I lay very still looking up at that ceiling carved with angels ascending to heaven and I said: “Don Felipe, I hate what I have seen today. I hate your country. I hate your cold and calculating cruelty. You believe yourself to be a religious man. You say your prayers with regularity. You thank God daily that you are not as other men. You have influence and riches and, chief of all, you have pride. Is this goodness, think you? Those men who were murdered today, do you think they are so much more sinful than you are?”

“They are heretics,” he said.

“They dared to think differently from you. They worship the same God but with a difference; therefore, they are condemned to the flames. Did not Jesus Christ tell you to love your neighbor and is this not your neighbor?”

“You have seen today what happens to heretics. I ask you to take care.”

“Because I am a heretic. Must I change my faith because I fear the cruelty of wicked men?”

“Be silent. You are foolish. I have told you there may be those to overhear. What you have seen today is a warning. I want you to understand the danger in which you could be placed. You waste your sympathy on these heretics. They are doomed to burn for eternity in hell. What can twenty minutes on earth matter?”

“They will not go to hell—those martyrs. It is the cruel men who have gloated on their misery who will go to eternal damnation.”

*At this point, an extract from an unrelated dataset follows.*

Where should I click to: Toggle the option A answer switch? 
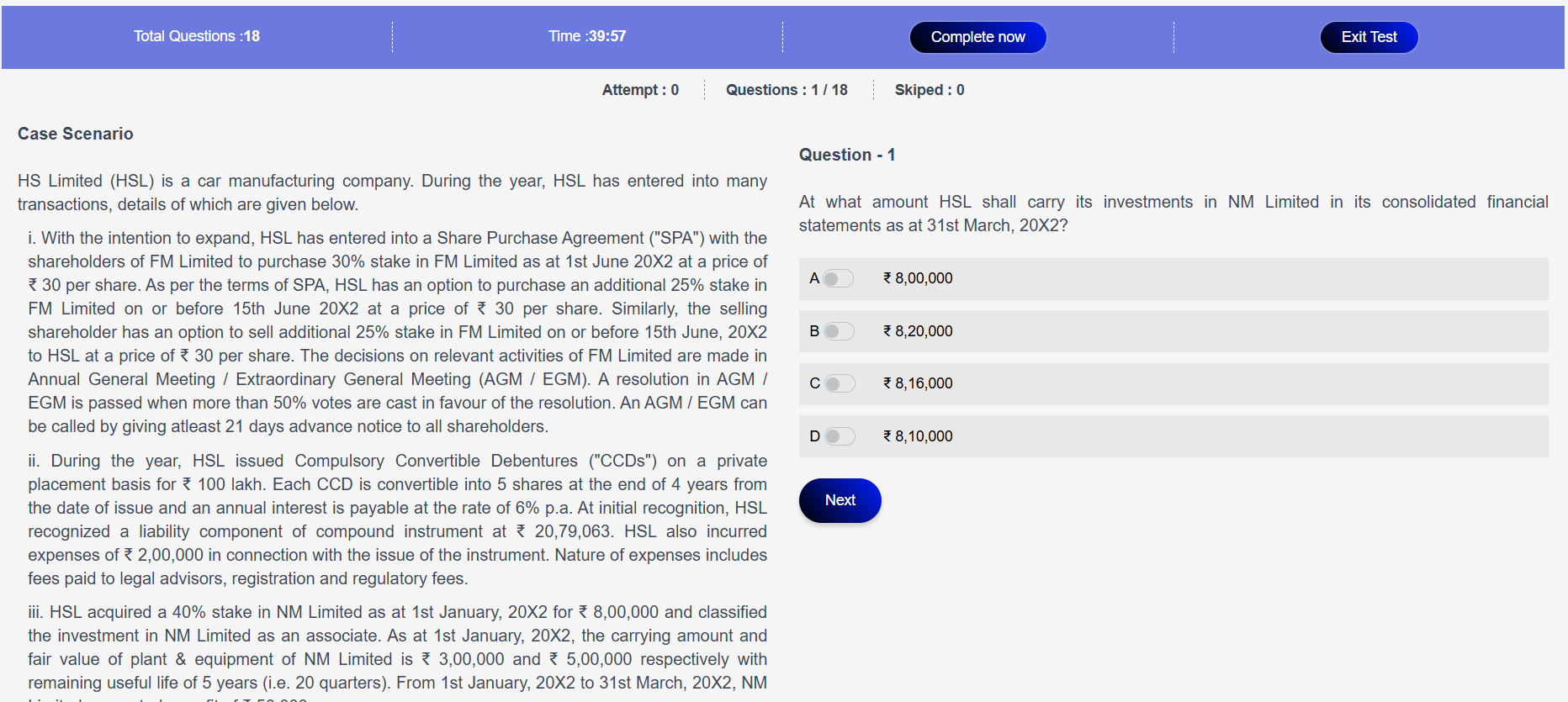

“I have tried to save you.”

“Why?”

“Because I wish to see the child born.”

“And when he is born he and I shall leave your hateful land. I shall go home. I long for that day.”

“You are overwrought,” he said. “Rest awhile. I will send them up with a soothing draft for you.”

When he had gone I lay there thinking of him; it was relief to stop brooding on that terrible scene; and I marveled at his tolerance toward me. I had said enough to condemn me to the questioning and the torture by the Inquisition; yet he was gentle with me. He had given me little Carlos … and when I thought of that child and the one not yet born I despised myself for giving vent to my feelings. I must be careful. I must preserve myself … for them. I must do nothing to imperil my position. I should be grateful to Don Felipe for showing me the danger into which I could so quickly fall.

I listened to John Gregory. I could say the Credo. I could answer the questions he put to me. I was making progress.

We talked a little now and then. He was a sad and haunted man and I was certain he regretted having taken part in that operation which had brought me here.

One day after the instruction I said: “You would have a story to tell if you would but tell it.”

“Aye,” he agreed.

“You are sad sometimes, are you not?”

He did not answer and I went on: “You, an Englishman, to sell yourself to Spanish masters!”

“It came about in such a way that I could have done no other than I did.”

And gradually he told me his story.

“I was an English seaman,” he said. “I sailed under Captain Pennlyon.”